## begin

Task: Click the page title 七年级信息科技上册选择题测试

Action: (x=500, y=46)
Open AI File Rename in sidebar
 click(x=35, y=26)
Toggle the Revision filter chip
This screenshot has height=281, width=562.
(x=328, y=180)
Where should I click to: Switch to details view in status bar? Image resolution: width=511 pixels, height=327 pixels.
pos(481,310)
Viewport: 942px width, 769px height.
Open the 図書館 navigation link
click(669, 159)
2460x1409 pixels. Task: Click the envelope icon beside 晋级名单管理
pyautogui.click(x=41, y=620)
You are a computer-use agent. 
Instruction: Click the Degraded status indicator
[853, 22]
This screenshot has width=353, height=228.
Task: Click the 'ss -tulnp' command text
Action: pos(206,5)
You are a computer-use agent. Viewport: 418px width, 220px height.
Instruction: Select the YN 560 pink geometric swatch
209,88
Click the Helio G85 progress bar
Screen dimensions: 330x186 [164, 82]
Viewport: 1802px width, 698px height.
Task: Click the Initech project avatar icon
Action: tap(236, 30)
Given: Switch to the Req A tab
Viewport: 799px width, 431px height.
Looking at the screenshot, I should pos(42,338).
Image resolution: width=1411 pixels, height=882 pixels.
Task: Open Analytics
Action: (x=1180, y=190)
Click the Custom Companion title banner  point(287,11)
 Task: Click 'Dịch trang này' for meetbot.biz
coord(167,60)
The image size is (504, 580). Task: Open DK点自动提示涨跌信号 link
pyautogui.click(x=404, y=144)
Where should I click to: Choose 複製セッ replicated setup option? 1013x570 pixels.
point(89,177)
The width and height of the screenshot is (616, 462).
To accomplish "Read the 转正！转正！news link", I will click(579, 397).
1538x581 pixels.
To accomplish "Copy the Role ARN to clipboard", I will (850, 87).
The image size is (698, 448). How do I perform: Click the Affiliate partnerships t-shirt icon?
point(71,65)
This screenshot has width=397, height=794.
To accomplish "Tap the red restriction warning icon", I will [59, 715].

## end

### Required work
Can you edit the records, starting at the beginning and stopping after the line that contains "will (850, 87).", so that "Instruction" becomes "Goal" and everything else stays unchanged?

### Finished exercise
Task: Click the page title 七年级信息科技上册选择题测试

Action: (x=500, y=46)
Open AI File Rename in sidebar
 click(x=35, y=26)
Toggle the Revision filter chip
This screenshot has height=281, width=562.
(x=328, y=180)
Where should I click to: Switch to details view in status bar? Image resolution: width=511 pixels, height=327 pixels.
pos(481,310)
Viewport: 942px width, 769px height.
Open the 図書館 navigation link
click(669, 159)
2460x1409 pixels. Task: Click the envelope icon beside 晋级名单管理
pyautogui.click(x=41, y=620)
You are a computer-use agent. 
Goal: Click the Degraded status indicator
[853, 22]
This screenshot has width=353, height=228.
Task: Click the 'ss -tulnp' command text
Action: pos(206,5)
You are a computer-use agent. Viewport: 418px width, 220px height.
Goal: Select the YN 560 pink geometric swatch
209,88
Click the Helio G85 progress bar
Screen dimensions: 330x186 [164, 82]
Viewport: 1802px width, 698px height.
Task: Click the Initech project avatar icon
Action: tap(236, 30)
Given: Switch to the Req A tab
Viewport: 799px width, 431px height.
Looking at the screenshot, I should pos(42,338).
Image resolution: width=1411 pixels, height=882 pixels.
Task: Open Analytics
Action: (x=1180, y=190)
Click the Custom Companion title banner  point(287,11)
 Task: Click 'Dịch trang này' for meetbot.biz
coord(167,60)
The image size is (504, 580). Task: Open DK点自动提示涨跌信号 link
pyautogui.click(x=404, y=144)
Where should I click to: Choose 複製セッ replicated setup option? 1013x570 pixels.
point(89,177)
The width and height of the screenshot is (616, 462).
To accomplish "Read the 转正！转正！news link", I will click(579, 397).
1538x581 pixels.
To accomplish "Copy the Role ARN to clipboard", I will (850, 87).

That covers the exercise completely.